**WHAT NEEDS TO BE DONE:**
Reproduce the text of each item below word for word, leaving out the pictures.
....................
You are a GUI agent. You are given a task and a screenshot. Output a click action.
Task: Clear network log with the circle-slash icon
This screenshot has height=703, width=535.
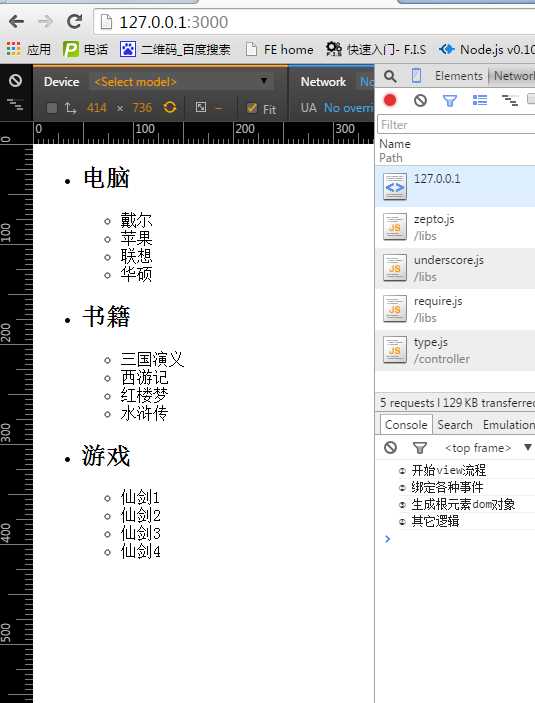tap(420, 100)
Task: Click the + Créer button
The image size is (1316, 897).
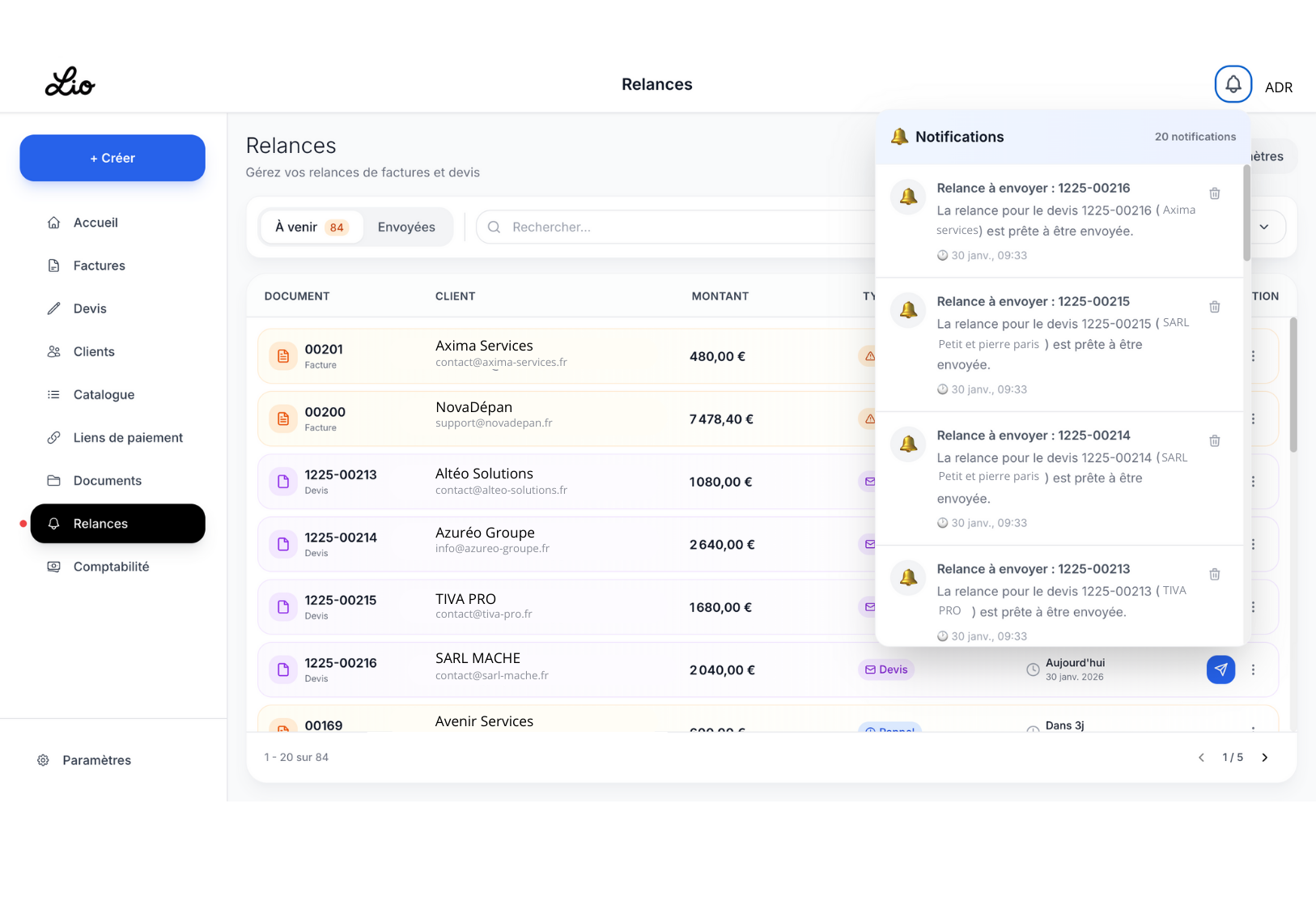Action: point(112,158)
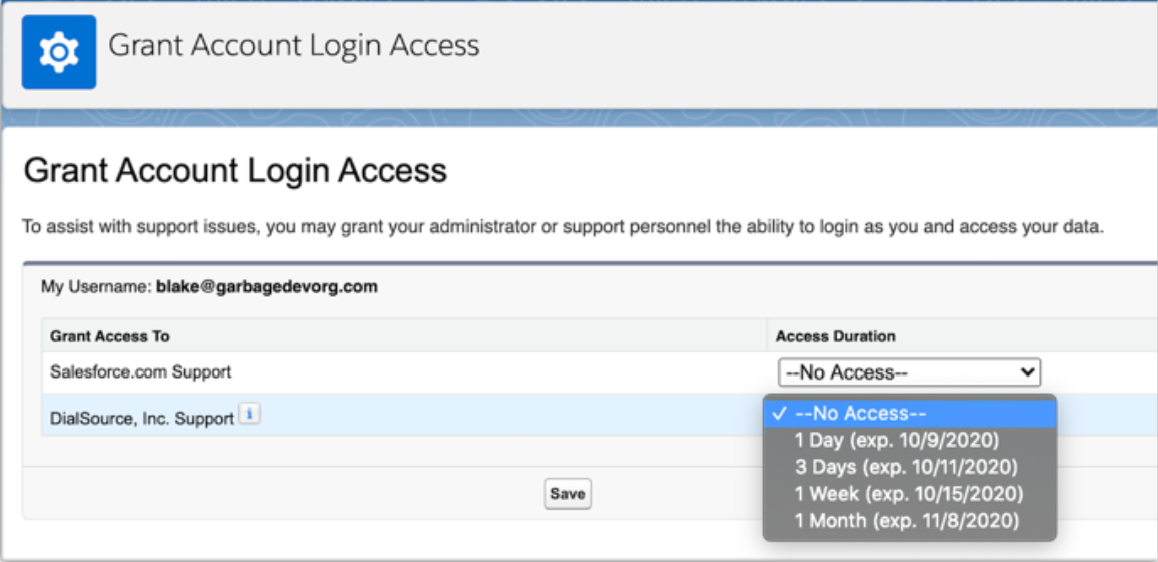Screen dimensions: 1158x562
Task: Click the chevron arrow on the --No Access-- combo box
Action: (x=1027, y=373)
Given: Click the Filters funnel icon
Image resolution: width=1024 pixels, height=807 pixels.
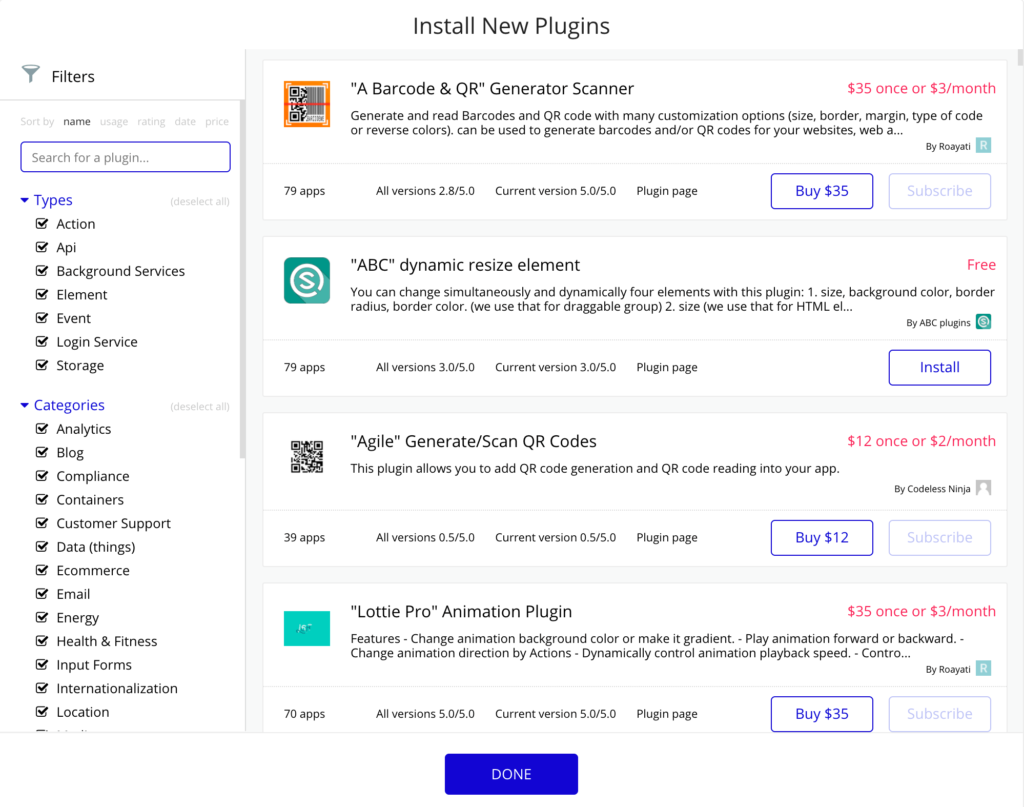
....................
**FINAL ANSWER:**
You are a GUI agent. You are given a task and a screenshot. Output a click action.
Task: Clear network log with the circle-slash icon
This screenshot has height=703, width=535.
tap(420, 100)
Task: Click the + Créer button
The image size is (1316, 897).
Action: point(112,158)
Screen dimensions: 1158x562
Task: Click the chevron arrow on the --No Access-- combo box
Action: (x=1027, y=373)
Given: Click the Filters funnel icon
Image resolution: width=1024 pixels, height=807 pixels.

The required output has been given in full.